What is the significance of consumer spending? If it does not pick up soon, we may soon find ourselves in a recession.

Consumer spending accounts for around 70% of economic activity. A downshifting consumer is one of the main reasons why academic and business economists estimated the likelihood of a recession in the next year at 61%.

The low unemployment rate of 3.5 percent is one of the few favorable economic indicators. However, digital and retail behemoths such as Amazon, Meta, and Google, among others, have lately announced significant layoffs, while other firms are laying off temporary workers and people are taking much longer to find work.

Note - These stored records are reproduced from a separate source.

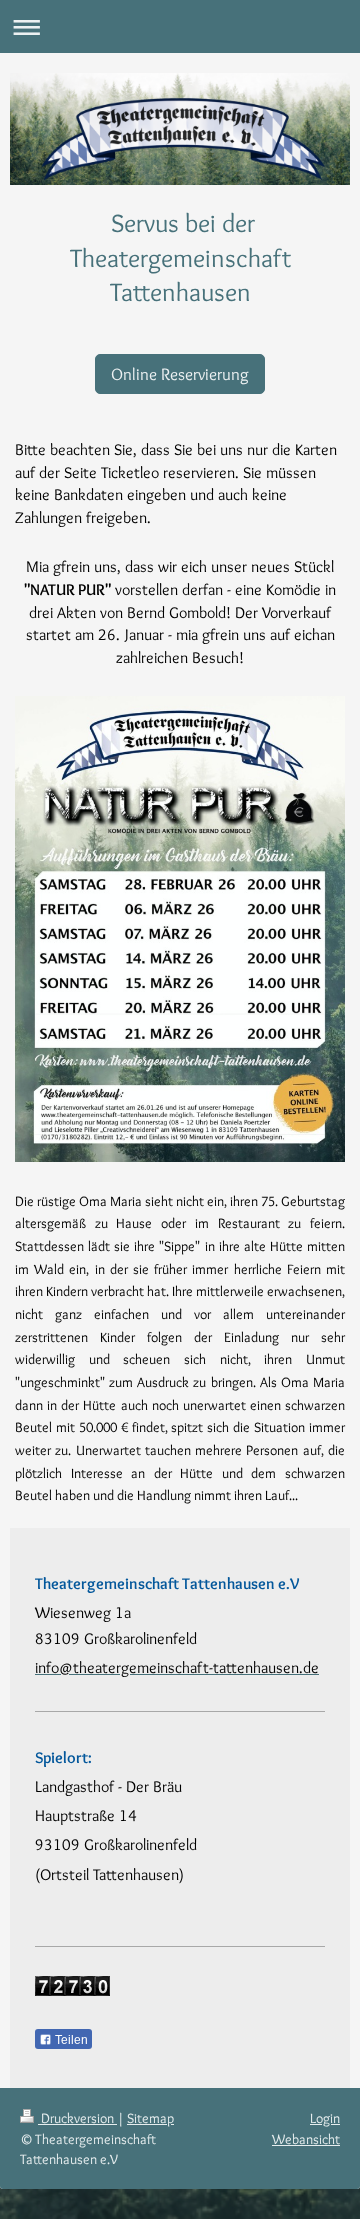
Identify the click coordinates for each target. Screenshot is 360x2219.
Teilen (70, 2040)
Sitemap (150, 2118)
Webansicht (306, 2139)
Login (325, 2118)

I’m not an economist, but I don’t believe you need to be one to understand what’s going on here: simply go to your favorite grocery store or restaurant. You are unlikely to go home and make an impulsive Amazon buy for that product you don’t actually need once you have recovered from your shell-shock.

These conditions have been brought on by Biden’s bloated Inflation Reduction Act and drunken sailor spending, and it might become a lot worse before it gets better.